Le rapport présenté hier rappelle aussi les grands déséquilibres du secteur de l’énergie. On cite entre autres, une production pétrolière déclinante, une gestion informelle du bois de chauffe, une offre énergétique insuffisante pour assurer la mise en œuvre des grands projets industriels, un potentiel énergétique non mobilisé, une faible valorisation des énergies renouvelables, etc. Mais les réponses de l’Etat sont tout aussi évidentes : réformes institutionnelles engagées dans les secteurs électrique et pétrolier, des projets en voie de démarrage (Lom Pangar, Menve’ele, Nachtiga), etc.

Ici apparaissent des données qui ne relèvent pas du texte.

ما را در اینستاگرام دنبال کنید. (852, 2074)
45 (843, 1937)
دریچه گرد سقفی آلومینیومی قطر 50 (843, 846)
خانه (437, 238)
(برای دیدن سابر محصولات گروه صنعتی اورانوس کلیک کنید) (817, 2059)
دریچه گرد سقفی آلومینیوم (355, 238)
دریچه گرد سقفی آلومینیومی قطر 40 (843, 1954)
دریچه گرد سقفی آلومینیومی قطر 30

Le système d’information énergétique qui a rendu son rapport hier est un outil d’aide à la décision. A ce titre, il collecte, traite, valide et analyse des données du secteur de l’énergie. Ces données devraient être pour l’Etat, c’est qu’est le tableau de bord pour une voiture, a souligné Philippe Constant, coordonnateur SIE-Afrique, lors de son intervention. Pas de bonnes décisions sans des données fiables. Elles permettent de savoir la situation qui prévaut afin d’anticiper sur l’avenir avec une planification adéquate.
Le ministre de l’Energie et de l’Eau était représenté à la cérémonie de présentation de ce rapport par son secrétaire général, Fritz Gérard Nasako.